The entire PSD2 regulation will come into force on December 31st, changing the way online transactions are authenticated.
There are only two months left before the PSD2 regulation comes into force, or more specifically, the part referring to the strong authentication of online transactions, as the rest of the regulation is already operational. This change comes at a key moment for ecommerce, in which online sales have skyrocketed due to confinement and the behavior and way of buying of users has taken a leap forward towards digitalization.
After the initial moratorium, the European Banking Authority is not contemplating further delays in the implementation of the regulation, despite requests by some associations for a further postponement taking into account the circumstances and consequences of the Covid-19 crisis. Therefore, next December 31st the ecosystem and its actors must be prepared to meet the new requirements in online payments, as well as take advantage of all its benefits.
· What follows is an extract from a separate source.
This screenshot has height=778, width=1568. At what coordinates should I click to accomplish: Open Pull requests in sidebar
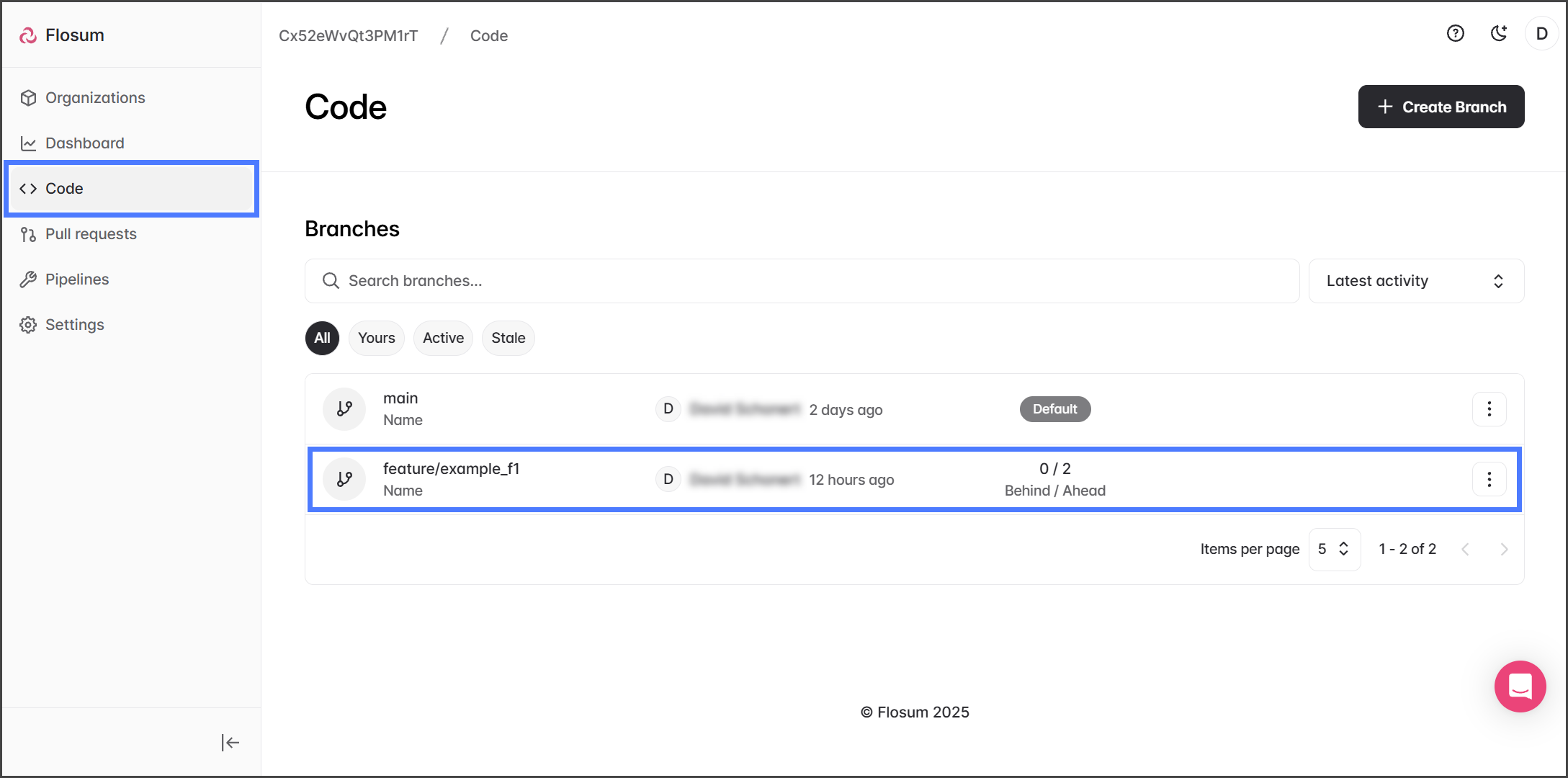(91, 234)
In a brief review of the new aspects introduced, we remind you that strong customer autjentication (SCA) consists of authentication using two different factors, to be chosen among the three contemplated: something the user knows (such as a password), something he or she has (such as a mobile device) or something that “is” (biometrics, by means of fingerprinting, facial recognition, etc.).
In addition to this, it is important to note the existence of exemptions and exceptions to the rule that will reduce friction and help keep conversion rates from falling because of added steps during the payment process. Exemptions are situations in which the merchant can request that double authentication not be applied to a transaction, because it fulfills one of the established conditions: low amount transactions (below 30€), transactions with a transactional risk analysis (TRA), recurrent operations or operations within a Whitelist.
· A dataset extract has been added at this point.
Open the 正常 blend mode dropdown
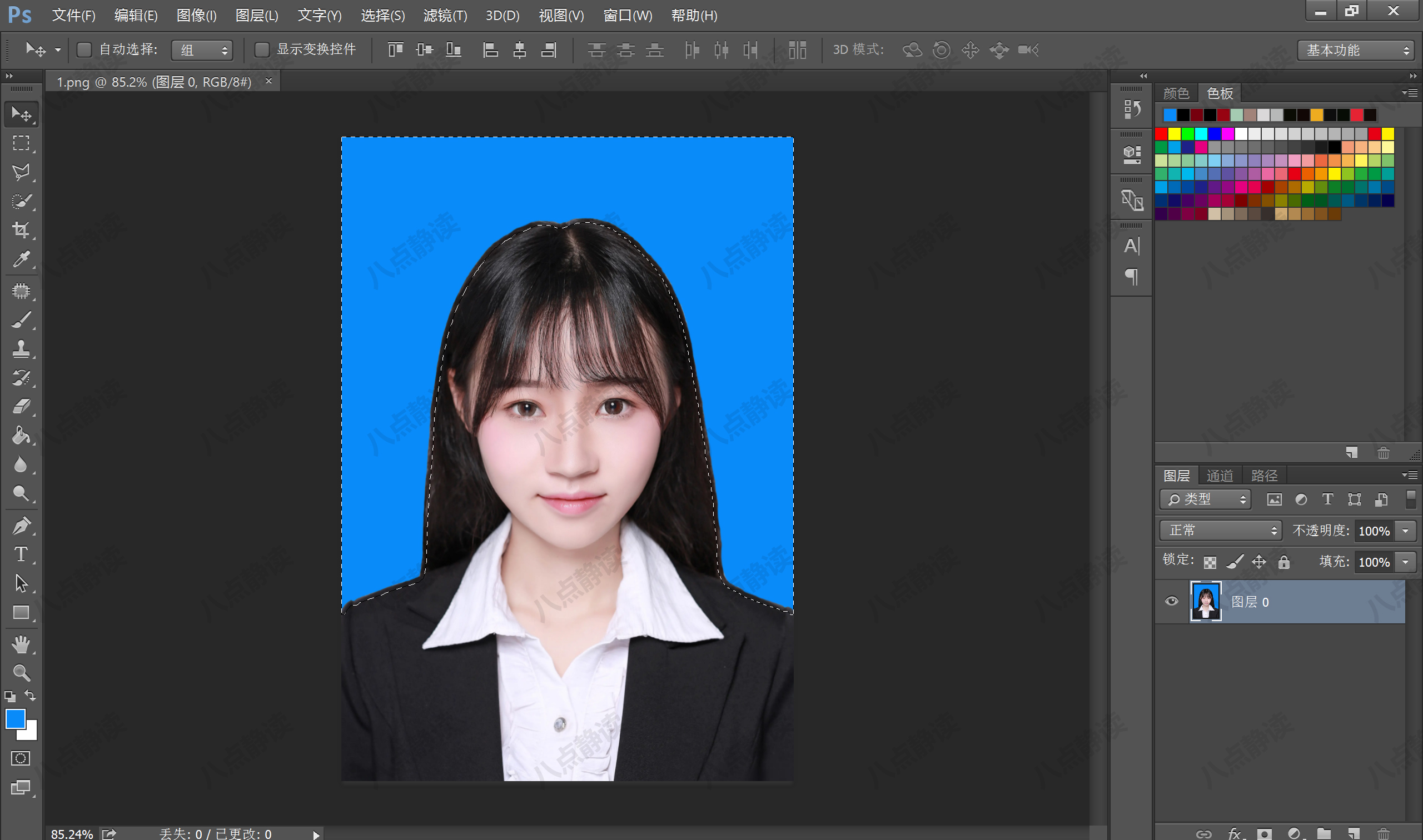Screen dimensions: 1423x840 click(x=1220, y=531)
As for exceptions, these are operations that are outside the scope of the SCA and must be correctly identified so that they can be treated as exceptions. This is the case for “One-leg-out” transactions originating in or directed to a country outside the EU, Merchant Initated Transactions (MIT) initiated by the merchant without the user’s presence, MO/TO transactions (Mail Order/Telephone Order) and B2B transactions or transactions related to anonymous prepaid cards.
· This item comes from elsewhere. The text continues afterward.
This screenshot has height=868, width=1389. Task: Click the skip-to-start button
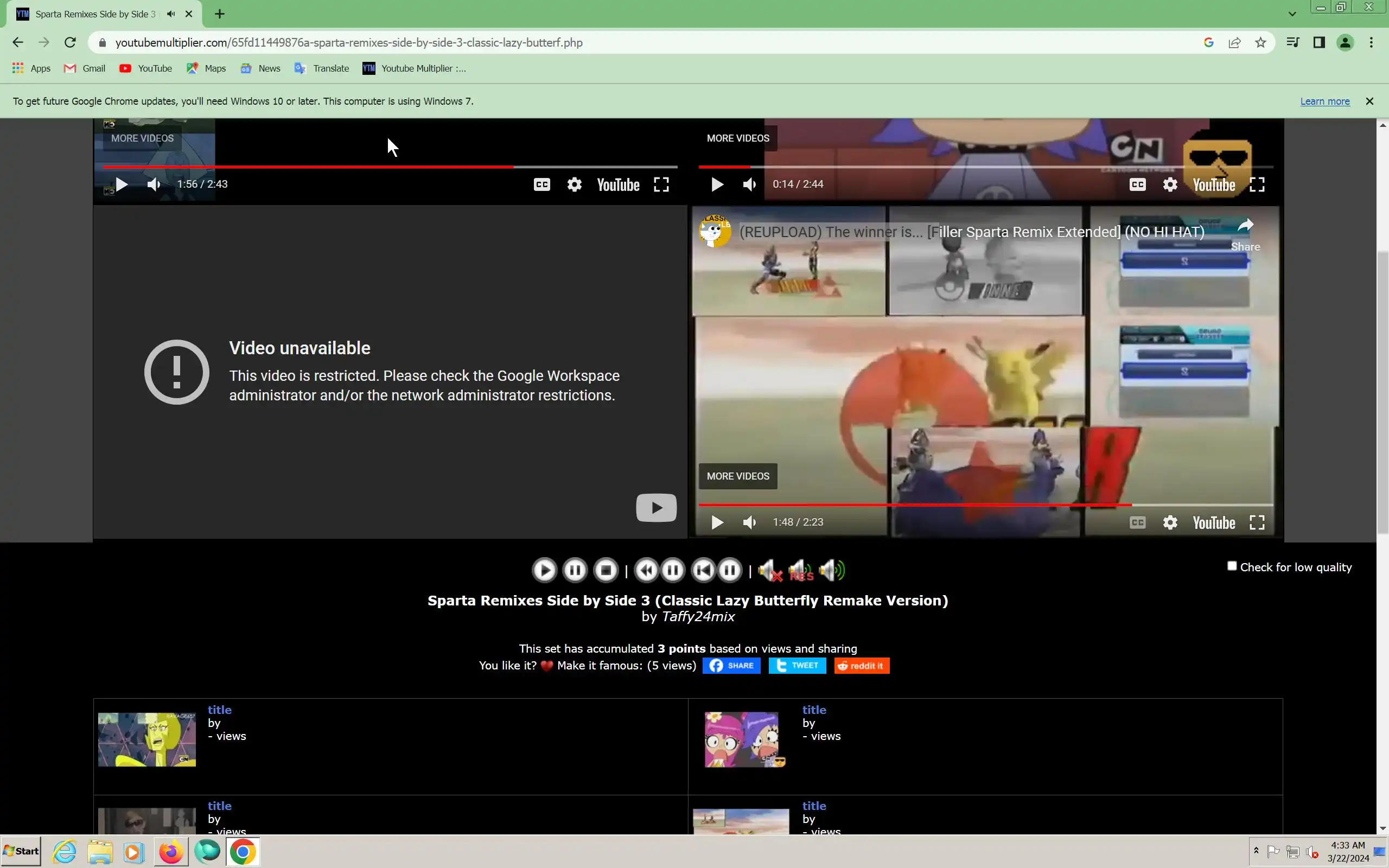click(x=703, y=570)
But the regulation not only brings responsibilities, but also opens the door to new opportunities such as increased security and the consequent confidence of users in online shopping. In addition, the increased familiarity of consumers with online shopping in recent months could help reduce the impact of new authentication factors, as long as they are informed and educated to see this new way of shopping as a benefit to them and their comfort when purchasing products online.
From Sipay, a gateway specialized in omnichannel payment solutions, they remark that “there are still two months to finish this race to adapt, which poses a promising future scenario and a series of challenges that we must all face together, both merchants and payment service providers, banks, card brands and other industry players involved in the process. Only with the collaboration and communication between the different areas will it be possible to achieve the compliance objectives and obtain the maximum benefit for both merchants and end consumers”.